The task
Render the material below as a Markdown table with the columns Row and Line text. Put each nonblank line in its own numbered row and skip blank lines.

## Begin

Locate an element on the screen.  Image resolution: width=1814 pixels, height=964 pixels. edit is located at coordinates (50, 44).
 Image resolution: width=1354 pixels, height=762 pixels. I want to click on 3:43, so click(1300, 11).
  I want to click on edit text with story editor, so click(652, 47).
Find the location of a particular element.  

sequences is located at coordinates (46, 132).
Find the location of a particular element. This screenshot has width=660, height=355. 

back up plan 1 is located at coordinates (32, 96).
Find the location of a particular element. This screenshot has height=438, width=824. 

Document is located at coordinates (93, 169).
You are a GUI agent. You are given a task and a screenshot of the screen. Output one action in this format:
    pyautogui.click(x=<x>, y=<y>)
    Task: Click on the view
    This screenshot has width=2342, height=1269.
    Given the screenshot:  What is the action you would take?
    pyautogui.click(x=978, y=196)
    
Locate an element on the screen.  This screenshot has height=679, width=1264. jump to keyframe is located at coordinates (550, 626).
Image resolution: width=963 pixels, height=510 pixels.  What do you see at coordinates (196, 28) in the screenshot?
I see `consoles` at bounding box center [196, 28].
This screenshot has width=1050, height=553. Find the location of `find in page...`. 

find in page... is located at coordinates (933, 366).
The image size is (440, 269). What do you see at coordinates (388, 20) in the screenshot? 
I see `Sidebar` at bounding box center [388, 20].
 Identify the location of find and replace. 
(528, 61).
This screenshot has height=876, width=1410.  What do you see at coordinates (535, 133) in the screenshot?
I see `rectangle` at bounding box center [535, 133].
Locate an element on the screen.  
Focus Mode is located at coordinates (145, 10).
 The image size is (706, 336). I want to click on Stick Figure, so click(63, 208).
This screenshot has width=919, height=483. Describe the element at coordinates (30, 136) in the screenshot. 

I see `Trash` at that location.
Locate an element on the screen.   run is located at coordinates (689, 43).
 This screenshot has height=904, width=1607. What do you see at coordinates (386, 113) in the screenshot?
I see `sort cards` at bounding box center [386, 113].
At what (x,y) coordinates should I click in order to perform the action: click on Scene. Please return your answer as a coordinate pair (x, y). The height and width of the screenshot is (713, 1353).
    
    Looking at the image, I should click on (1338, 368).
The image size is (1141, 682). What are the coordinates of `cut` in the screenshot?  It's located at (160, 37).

## End

Written answer
| Row | Line text |
|---|---|
| 1 | Locate an element on the screen.  Image resolution: width=1814 pixels, height=964 pixels. edit is located at coordinates (50, 44). |
| 2 |  Image resolution: width=1354 pixels, height=762 pixels. I want to click on 3:43, so click(1300, 11). |
| 3 |   I want to click on edit text with story editor, so click(652, 47). |
| 4 | Find the location of a particular element.   |
| 5 | sequences is located at coordinates (46, 132). |
| 6 | Find the location of a particular element. This screenshot has width=660, height=355.  |
| 7 | back up plan 1 is located at coordinates (32, 96). |
| 8 | Find the location of a particular element. This screenshot has height=438, width=824.  |
| 9 | Document is located at coordinates (93, 169). |
| 10 | You are a GUI agent. You are given a task and a screenshot of the screen. Output one action in this format: |
| 11 |     pyautogui.click(x=<x>, y=<y>) |
| 12 |     Task: Click on the view |
| 13 |     This screenshot has width=2342, height=1269. |
| 14 |     Given the screenshot:  What is the action you would take? |
| 15 |     pyautogui.click(x=978, y=196) |
| 16 | Locate an element on the screen.  This screenshot has height=679, width=1264. jump to keyframe is located at coordinates (550, 626). |
| 17 | Image resolution: width=963 pixels, height=510 pixels.  What do you see at coordinates (196, 28) in the screenshot? |
| 18 | I see `consoles` at bounding box center [196, 28]. |
| 19 | This screenshot has width=1050, height=553. Find the location of `find in page...`.  |
| 20 | find in page... is located at coordinates (933, 366). |
| 21 | The image size is (440, 269). What do you see at coordinates (388, 20) in the screenshot?  |
| 22 | I see `Sidebar` at bounding box center [388, 20]. |
| 23 |  Identify the location of find and replace.  |
| 24 | (528, 61). |
| 25 | This screenshot has height=876, width=1410.  What do you see at coordinates (535, 133) in the screenshot? |
| 26 | I see `rectangle` at bounding box center [535, 133]. |
| 27 | Locate an element on the screen.   |
| 28 | Focus Mode is located at coordinates (145, 10). |
| 29 |  The image size is (706, 336). I want to click on Stick Figure, so click(63, 208). |
| 30 | This screenshot has width=919, height=483. Describe the element at coordinates (30, 136) in the screenshot.  |
| 31 | I see `Trash` at that location. |
| 32 | Locate an element on the screen.   run is located at coordinates (689, 43). |
| 33 |  This screenshot has height=904, width=1607. What do you see at coordinates (386, 113) in the screenshot? |
| 34 | I see `sort cards` at bounding box center [386, 113]. |
| 35 | At what (x,y) coordinates should I click in order to perform the action: click on Scene. Please return your answer as a coordinate pair (x, y). The height and width of the screenshot is (713, 1353). |
| 36 |     Looking at the image, I should click on (1338, 368). |
| 37 | The image size is (1141, 682). What are the coordinates of `cut` in the screenshot?  It's located at (160, 37). |